What did @cheyd25 actually say?
Honestly? Almost nothing medically useful. The transcript is song lyrics, not health commentary. What the video actually communicates is in the caption: a 42-pound weight loss (211 to 169 lbs) attributed to a monthly semaglutide supply from a brand called Freya, with a bio link that reads like an affiliate pitch. That framing is doing a lot of work.
The post functions as a testimonial-style advertisement. There are no spoken claims about how semaglutide works, what the treatment protocol looked like, whether a clinician was involved, or what other factors contributed to the weight loss. The caption is the message, and the message is: use this product, get these results. That deserves scrutiny.
Does the science back up a 42-pound loss on semaglutide?
A 42-pound loss is plausible on semaglutide, but it is not typical, and context matters enormously. The STEP 1 trial (Wilding et al., 2021, New England Journal of Medicine) showed a mean weight loss of about 14.9% of body weight over 68 weeks with 2.4 mg weekly semaglutide plus lifestyle intervention. For someone starting at 211 lbs, that math works out to roughly 31 lbs on average, meaning 42 lbs is above average but within the range of reported outcomes.

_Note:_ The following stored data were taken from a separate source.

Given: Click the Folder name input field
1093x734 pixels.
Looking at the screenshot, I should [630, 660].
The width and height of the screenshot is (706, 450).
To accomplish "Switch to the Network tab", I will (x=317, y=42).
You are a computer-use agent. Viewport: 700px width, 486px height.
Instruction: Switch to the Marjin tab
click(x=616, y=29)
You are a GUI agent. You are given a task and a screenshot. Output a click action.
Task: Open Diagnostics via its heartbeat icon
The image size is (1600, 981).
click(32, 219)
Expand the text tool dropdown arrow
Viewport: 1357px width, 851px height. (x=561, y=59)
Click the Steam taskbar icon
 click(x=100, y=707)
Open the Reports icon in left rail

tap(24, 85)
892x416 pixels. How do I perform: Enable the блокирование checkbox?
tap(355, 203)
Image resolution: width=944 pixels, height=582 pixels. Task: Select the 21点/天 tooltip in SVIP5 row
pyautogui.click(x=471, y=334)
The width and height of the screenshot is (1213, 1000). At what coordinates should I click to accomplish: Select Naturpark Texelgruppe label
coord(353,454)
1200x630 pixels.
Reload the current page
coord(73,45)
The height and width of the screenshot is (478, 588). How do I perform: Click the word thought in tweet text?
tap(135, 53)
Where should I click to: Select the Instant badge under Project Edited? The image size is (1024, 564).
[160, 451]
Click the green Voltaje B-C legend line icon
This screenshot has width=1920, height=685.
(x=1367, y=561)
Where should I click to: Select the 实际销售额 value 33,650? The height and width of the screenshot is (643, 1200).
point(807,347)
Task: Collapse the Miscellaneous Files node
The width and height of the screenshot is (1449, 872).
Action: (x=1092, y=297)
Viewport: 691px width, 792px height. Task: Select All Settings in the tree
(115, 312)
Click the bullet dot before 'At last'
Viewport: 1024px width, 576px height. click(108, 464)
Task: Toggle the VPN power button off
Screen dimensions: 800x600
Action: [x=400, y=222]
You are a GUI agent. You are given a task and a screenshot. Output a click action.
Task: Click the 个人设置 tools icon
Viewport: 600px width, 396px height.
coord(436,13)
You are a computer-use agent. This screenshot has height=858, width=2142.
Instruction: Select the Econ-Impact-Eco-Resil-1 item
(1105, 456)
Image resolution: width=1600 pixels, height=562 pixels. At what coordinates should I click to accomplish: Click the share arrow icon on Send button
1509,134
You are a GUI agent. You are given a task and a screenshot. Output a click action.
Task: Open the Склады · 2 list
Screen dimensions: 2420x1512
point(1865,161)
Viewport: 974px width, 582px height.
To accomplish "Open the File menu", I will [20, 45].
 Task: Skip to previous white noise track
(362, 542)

What the video omits is just as important. The STEP trials required consistent subcutaneous injections, dietary changes, and clinical oversight. Results without those elements are likely to be worse. Wilding et al. also showed that most participants regained weight after stopping the drug (Wilding et al., 2022, Diabetes, Obesity and Metabolism). A number on a scale without timeline or protocol is not a reproducible result. It is a before-and-after photo with a brand tag.
What did they get wrong, or right?
There are no spoken medical claims to fact-check in the transcript, which is almost the problem. The video does not get the science wrong because it does not attempt the science. What it gets wrong is the framing.
Presenting dramatic weight loss alongside a direct product link, with no disclosure of whether this is a paid partnership, no mention of medical supervision, and no acknowledgment of side effects, is misleading by omission. The FDA has specific guidelines about testimonial advertising for prescription drugs. Semaglutide is a prescription medication. Promoting it via a social media bio link, regardless of what Freya's own compliance looks like, raises real questions about how viewers are meant to interpret and act on this content.
GLP-1 side effects are not trivial. Nausea, vomiting, gastroparesis, and pancreatitis risk are documented in the prescribing information and in published literature (Bethel et al., 2018, Lancet Diabetes and Endocrinology). None of that appears here.
What should you actually know?
If you are considering semaglutide for weight loss, the evidence base is real and reasonably strong. The STEP program and SELECT trial data (Lincoff et al., 2023, New England Journal of Medicine) support its use in appropriate candidates. But appropriate candidates are identified through clinical evaluation, not a TikTok bio link.
Compounded semaglutide, which is what many telehealth platforms were dispensing during the FDA shortage period, is not the same as FDA-approved Wegovy or Ozempic. The FDA has been explicit about this. Compounded versions are not evaluated for safety, efficacy, or quality by the FDA. That is not a minor footnote.
- Always confirm whether a telehealth platform is LegitScript-certified before purchasing any prescription medication online.
- A dramatic weight loss testimonial tells you nothing about what happened clinically or whether it is replicable for you.
- Side effect disclosure is not optional. If a platform or creator is not mentioning GI effects, injection site reactions, or contraindications, that is a gap worth noticing.